It could also be a Mac imposed limitation on per-process memory to prevent processes consuming too much system memory.

I don't know how valid this will be, but I assume Mac, being a Unix, has unix-like ulimits:

There are a few such memory limits, some excerpts from /etc/security/limits.conf

- core - limits the core file size (KB)
- data - max data size (KB)
- fsize - maximum filesize (KB)
- memlock - max locked-in-memory address space (KB)
- rss - max resident set size (KB)
- stack - max stack size (KB)
- as - address space limit (KB)

Direction a »
Reproduce the passage on Unix memory limits verbatim, in full.

Dataset records »

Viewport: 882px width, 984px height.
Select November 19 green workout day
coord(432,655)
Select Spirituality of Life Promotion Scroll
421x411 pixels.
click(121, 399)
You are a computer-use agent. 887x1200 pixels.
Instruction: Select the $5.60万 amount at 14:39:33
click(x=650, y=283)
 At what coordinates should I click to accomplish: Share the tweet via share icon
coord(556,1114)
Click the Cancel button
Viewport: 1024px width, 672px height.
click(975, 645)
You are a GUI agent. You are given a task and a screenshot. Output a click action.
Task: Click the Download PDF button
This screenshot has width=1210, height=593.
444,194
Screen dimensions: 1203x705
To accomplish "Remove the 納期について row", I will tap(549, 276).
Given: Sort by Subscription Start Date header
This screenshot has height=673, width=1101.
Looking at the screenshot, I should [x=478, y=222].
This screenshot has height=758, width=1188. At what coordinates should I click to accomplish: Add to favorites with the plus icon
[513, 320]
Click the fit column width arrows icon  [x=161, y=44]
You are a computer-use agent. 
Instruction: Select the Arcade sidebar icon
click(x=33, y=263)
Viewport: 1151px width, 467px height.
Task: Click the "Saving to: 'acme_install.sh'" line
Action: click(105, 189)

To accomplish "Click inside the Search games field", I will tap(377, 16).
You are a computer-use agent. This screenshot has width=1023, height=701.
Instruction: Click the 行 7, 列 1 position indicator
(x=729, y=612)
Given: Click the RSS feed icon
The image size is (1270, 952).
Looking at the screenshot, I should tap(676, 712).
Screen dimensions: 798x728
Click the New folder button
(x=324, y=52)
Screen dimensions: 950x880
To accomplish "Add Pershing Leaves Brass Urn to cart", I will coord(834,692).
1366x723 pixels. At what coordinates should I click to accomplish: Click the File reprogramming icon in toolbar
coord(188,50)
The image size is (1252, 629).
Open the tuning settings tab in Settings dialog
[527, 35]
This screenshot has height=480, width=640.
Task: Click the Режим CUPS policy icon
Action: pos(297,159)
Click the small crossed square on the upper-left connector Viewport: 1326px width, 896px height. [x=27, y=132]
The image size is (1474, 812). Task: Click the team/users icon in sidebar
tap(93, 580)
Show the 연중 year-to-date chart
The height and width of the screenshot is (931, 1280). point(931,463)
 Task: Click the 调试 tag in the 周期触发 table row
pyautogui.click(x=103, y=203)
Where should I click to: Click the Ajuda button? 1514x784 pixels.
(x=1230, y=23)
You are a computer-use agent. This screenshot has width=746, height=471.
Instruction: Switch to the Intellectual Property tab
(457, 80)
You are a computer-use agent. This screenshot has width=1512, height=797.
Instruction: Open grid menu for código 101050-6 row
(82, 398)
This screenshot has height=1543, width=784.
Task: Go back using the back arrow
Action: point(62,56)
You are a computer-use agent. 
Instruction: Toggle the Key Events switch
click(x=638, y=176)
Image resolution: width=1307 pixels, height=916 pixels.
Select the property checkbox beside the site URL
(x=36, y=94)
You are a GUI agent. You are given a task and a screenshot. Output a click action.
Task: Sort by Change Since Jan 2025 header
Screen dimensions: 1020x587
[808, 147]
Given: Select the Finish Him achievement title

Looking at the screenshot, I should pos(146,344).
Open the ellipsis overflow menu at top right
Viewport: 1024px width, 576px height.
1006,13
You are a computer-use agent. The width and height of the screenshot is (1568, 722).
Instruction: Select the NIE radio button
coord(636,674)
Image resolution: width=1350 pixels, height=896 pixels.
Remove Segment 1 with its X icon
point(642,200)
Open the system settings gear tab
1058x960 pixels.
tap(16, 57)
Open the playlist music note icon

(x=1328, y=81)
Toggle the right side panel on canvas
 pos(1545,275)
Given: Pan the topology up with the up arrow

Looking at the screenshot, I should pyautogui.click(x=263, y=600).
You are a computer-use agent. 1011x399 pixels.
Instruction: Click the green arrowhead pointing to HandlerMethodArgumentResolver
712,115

Direction b »
From the entries, write out the lines from the one containing "You are a computer-use agent. 887x1200" up to and including the one containing "click(x=650, y=283)", with nothing else.

Expected output a »
It could also be a Mac imposed limitation on per-process memory to prevent processes consuming too much system memory.

I don't know how valid this will be, but I assume Mac, being a Unix, has unix-like ulimits:

There are a few such memory limits, some excerpts from /etc/security/limits.conf

- core - limits the core file size (KB)
- data - max data size (KB)
- fsize - maximum filesize (KB)
- memlock - max locked-in-memory address space (KB)
- rss - max resident set size (KB)
- stack - max stack size (KB)
- as - address space limit (KB)

Expected output b »
You are a computer-use agent. 887x1200 pixels.
Instruction: Select the $5.60万 amount at 14:39:33
click(x=650, y=283)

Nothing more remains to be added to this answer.